Stored items:
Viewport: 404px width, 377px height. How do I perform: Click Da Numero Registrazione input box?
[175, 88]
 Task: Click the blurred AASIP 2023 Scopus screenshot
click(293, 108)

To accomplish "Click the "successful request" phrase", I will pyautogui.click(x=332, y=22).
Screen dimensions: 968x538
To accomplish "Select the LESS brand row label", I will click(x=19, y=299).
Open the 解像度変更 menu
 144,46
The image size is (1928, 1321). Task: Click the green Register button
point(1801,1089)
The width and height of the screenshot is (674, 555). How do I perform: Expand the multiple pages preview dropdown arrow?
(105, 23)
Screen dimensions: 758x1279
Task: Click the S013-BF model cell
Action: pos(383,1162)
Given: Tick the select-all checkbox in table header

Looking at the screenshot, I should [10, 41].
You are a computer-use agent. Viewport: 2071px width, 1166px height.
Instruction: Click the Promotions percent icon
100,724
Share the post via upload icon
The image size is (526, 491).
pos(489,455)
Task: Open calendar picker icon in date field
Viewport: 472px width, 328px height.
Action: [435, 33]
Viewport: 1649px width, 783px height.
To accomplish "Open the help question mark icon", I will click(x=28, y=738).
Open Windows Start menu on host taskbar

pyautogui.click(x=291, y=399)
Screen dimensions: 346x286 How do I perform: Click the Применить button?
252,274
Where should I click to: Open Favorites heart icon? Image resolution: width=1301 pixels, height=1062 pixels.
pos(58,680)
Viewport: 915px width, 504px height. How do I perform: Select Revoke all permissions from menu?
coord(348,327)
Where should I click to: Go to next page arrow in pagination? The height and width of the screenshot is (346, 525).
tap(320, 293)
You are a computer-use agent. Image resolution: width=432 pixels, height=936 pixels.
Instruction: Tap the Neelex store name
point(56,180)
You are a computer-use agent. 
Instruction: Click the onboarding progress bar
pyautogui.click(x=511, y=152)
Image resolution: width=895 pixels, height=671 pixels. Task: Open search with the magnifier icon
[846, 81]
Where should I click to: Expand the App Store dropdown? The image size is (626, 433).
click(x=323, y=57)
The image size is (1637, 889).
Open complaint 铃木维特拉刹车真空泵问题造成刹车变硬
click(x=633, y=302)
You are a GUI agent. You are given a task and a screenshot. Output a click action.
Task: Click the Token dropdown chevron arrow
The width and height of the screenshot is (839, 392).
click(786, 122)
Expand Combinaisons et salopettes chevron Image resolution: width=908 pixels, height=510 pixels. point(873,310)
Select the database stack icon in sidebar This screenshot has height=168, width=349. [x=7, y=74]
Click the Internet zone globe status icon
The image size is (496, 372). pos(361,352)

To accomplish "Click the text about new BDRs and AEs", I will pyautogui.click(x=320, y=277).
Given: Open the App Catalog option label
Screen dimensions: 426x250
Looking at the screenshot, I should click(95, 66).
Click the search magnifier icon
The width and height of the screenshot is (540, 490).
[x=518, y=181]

* **Task**: Restate each record above word for word.

* **Reply**:
Viewport: 404px width, 377px height. How do I perform: Click Da Numero Registrazione input box?
[175, 88]
 Task: Click the blurred AASIP 2023 Scopus screenshot
click(293, 108)

To accomplish "Click the "successful request" phrase", I will pyautogui.click(x=332, y=22).
Screen dimensions: 968x538
To accomplish "Select the LESS brand row label", I will click(x=19, y=299).
Open the 解像度変更 menu
 144,46
The image size is (1928, 1321). Task: Click the green Register button
point(1801,1089)
The width and height of the screenshot is (674, 555). How do I perform: Expand the multiple pages preview dropdown arrow?
(105, 23)
Screen dimensions: 758x1279
Task: Click the S013-BF model cell
Action: pos(383,1162)
Given: Tick the select-all checkbox in table header

Looking at the screenshot, I should [10, 41].
You are a computer-use agent. Viewport: 2071px width, 1166px height.
Instruction: Click the Promotions percent icon
100,724
Share the post via upload icon
The image size is (526, 491).
pos(489,455)
Task: Open calendar picker icon in date field
Viewport: 472px width, 328px height.
Action: [435, 33]
Viewport: 1649px width, 783px height.
To accomplish "Open the help question mark icon", I will click(x=28, y=738).
Open Windows Start menu on host taskbar

pyautogui.click(x=291, y=399)
Screen dimensions: 346x286 How do I perform: Click the Применить button?
252,274
Where should I click to: Open Favorites heart icon? Image resolution: width=1301 pixels, height=1062 pixels.
pos(58,680)
Viewport: 915px width, 504px height. How do I perform: Select Revoke all permissions from menu?
coord(348,327)
Where should I click to: Go to next page arrow in pagination? The height and width of the screenshot is (346, 525).
tap(320, 293)
You are a computer-use agent. Image resolution: width=432 pixels, height=936 pixels.
Instruction: Tap the Neelex store name
point(56,180)
You are a computer-use agent. 
Instruction: Click the onboarding progress bar
pyautogui.click(x=511, y=152)
Image resolution: width=895 pixels, height=671 pixels. Task: Open search with the magnifier icon
[846, 81]
Where should I click to: Expand the App Store dropdown? The image size is (626, 433).
click(x=323, y=57)
The image size is (1637, 889).
Open complaint 铃木维特拉刹车真空泵问题造成刹车变硬
click(x=633, y=302)
You are a GUI agent. You are given a task and a screenshot. Output a click action.
Task: Click the Token dropdown chevron arrow
The width and height of the screenshot is (839, 392).
click(786, 122)
Expand Combinaisons et salopettes chevron Image resolution: width=908 pixels, height=510 pixels. point(873,310)
Select the database stack icon in sidebar This screenshot has height=168, width=349. [x=7, y=74]
Click the Internet zone globe status icon
The image size is (496, 372). pos(361,352)

To accomplish "Click the text about new BDRs and AEs", I will pyautogui.click(x=320, y=277).
Given: Open the App Catalog option label
Screen dimensions: 426x250
Looking at the screenshot, I should click(95, 66).
Click the search magnifier icon
The width and height of the screenshot is (540, 490).
[x=518, y=181]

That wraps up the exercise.